Practical Takeaways¶

Build a structure graph first: parse the document into a Source hierarchy (i->contains) before you attempt entity or relation extraction.
Treat KG extraction as a system pipeline, not a prompt: separate parsing, recognition, identity clustering, typed-link inference, and governance into explicit stages.
Define ground truth before you pick a model: what counts as a Subject/Process/Relation/Object, what evidence is required, and what “correct” means for your downstream task.
Separate asserted vs augmented from day one: keep an evidence-backed baseline, then add inference/KB alignment under constraints.
Make identity resolution a first-class product feature: cluster aliases and surface forms before you merge; preserve ambiguity when evidence is insufficient.
Constrain the edge vocabulary to typed Causes: prefer a finite DSL (e.g., s->p Performs, p->o Produces) over open-ended “any relation,” so constraints and audits can actually work.

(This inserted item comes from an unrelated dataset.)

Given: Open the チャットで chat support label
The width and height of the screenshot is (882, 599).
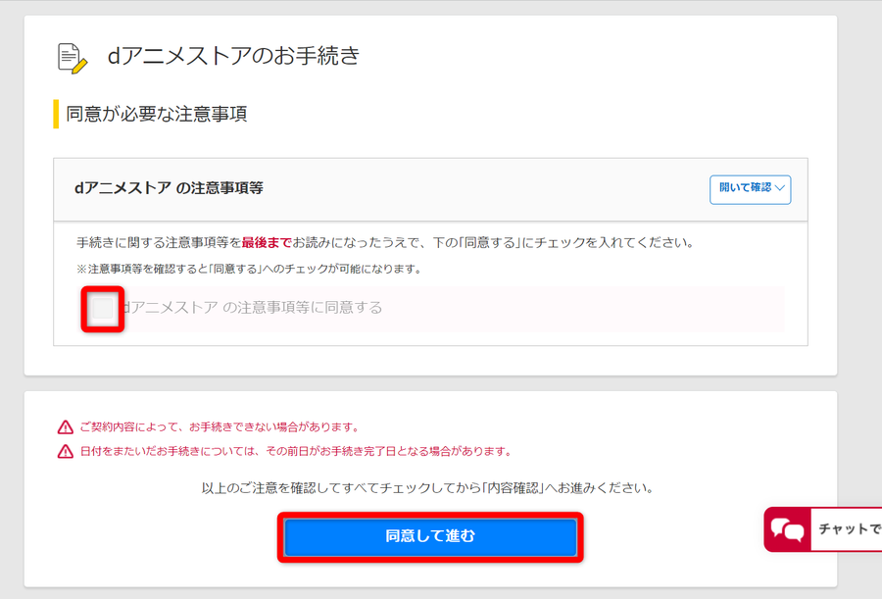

Treat chunking as a budget allocation problem: smaller chunks reduce some drift but increase relation loss; plan cross-chunk linking and provenance rather than hoping overlap fixes it.
Record provenance at the smallest useful unit (span/section): every node and edge should be traceable to a Source location, version, and extraction method.

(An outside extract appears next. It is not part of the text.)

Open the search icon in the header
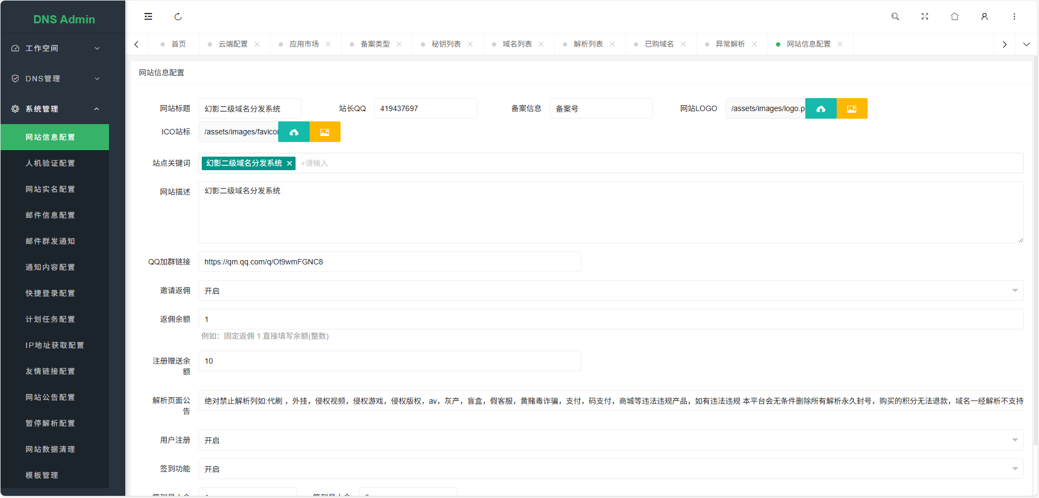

Isolate objective vs subjective layers: keep evidence-backed Knowledge/Experience separate from hypotheses (Prediction/Prescription) until validated by constraints and experts.
Evaluate on hard cases and run ablations: heavy coreference, long-range relations, compositional entities, contradictions, and distribution shift; measure both correctness and auditability.

Glossary¶

Asserted KG: A graph containing only facts explicitly supported by the source text.
Augmented KG: An asserted KG plus inferred or externally aligned entities/relations.
Provenance: Links from nodes/edges back to source spans (document, paragraph, sentence).
GraphRAG: Retrieval-augmented generation that uses graph structure for retrieval/aggregation.